** Start **
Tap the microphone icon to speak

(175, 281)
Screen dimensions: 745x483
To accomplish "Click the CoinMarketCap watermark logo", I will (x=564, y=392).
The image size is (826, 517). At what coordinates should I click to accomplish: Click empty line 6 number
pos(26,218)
** End **
** Start **
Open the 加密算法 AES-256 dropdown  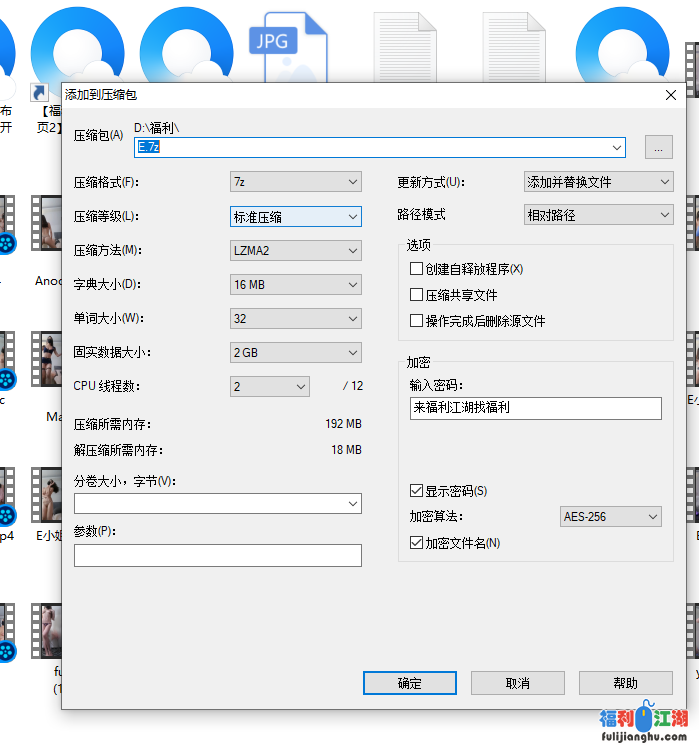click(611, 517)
** End **
** Start **
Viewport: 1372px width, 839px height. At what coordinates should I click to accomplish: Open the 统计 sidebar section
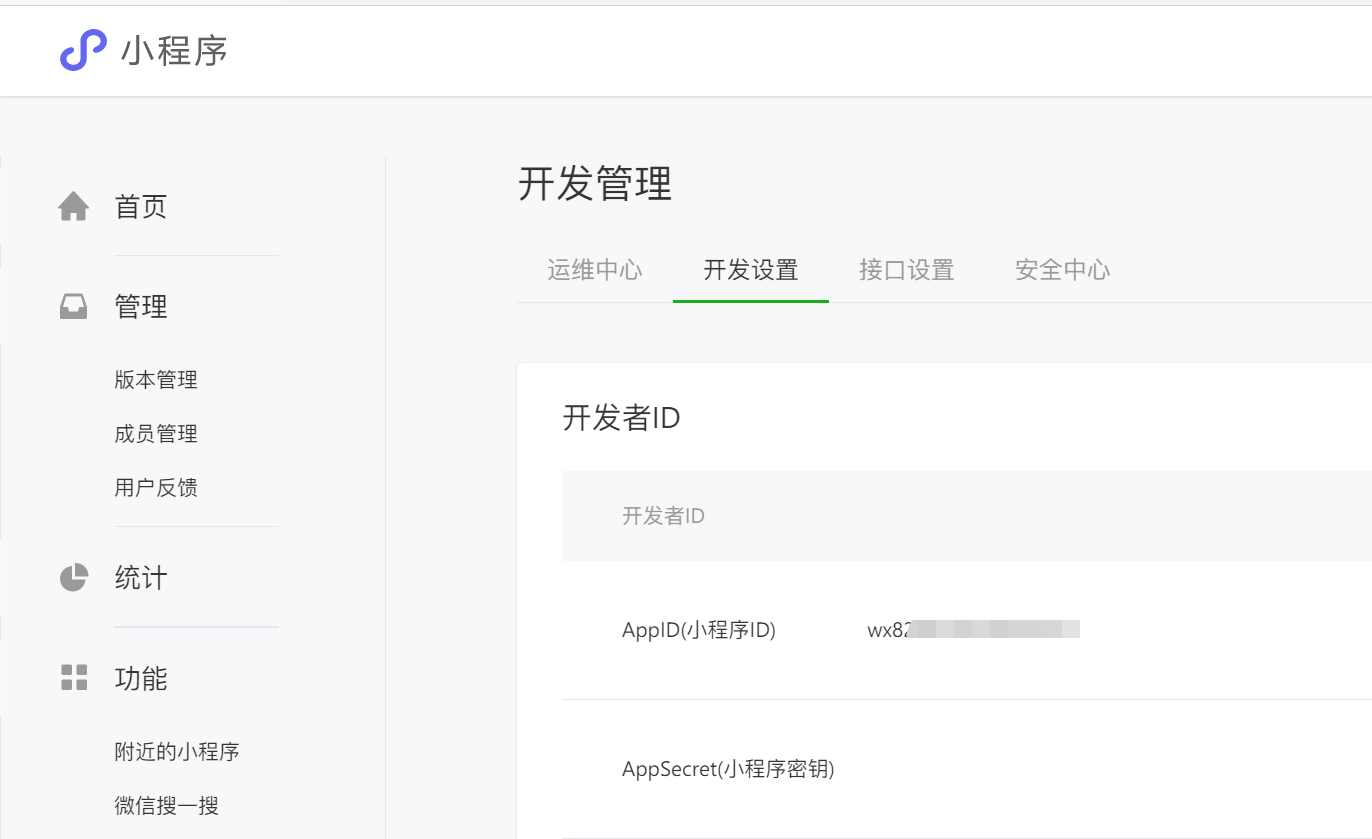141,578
** End **
* Your goal
Can you lay out the listing starting at the line containing "Tap the microphone icon to speak" and ending at the line containing "pos(26,218)" as a two-column CSV with the headers instruction and location? Give one row per text-and-answer pair, with each value in its own quoted field and line breaks replaced by spaces.

* Reply
instruction,location
"Tap the microphone icon to speak","(175, 281)"
"Screen dimensions: 745x483 To accomplish ""Click the CoinMarketCap watermark logo"",","I will (x=564, y=392)."
"The image size is (826, 517). At what coordinates should I click to accomplish: Click empty line 6 number","pos(26,218)"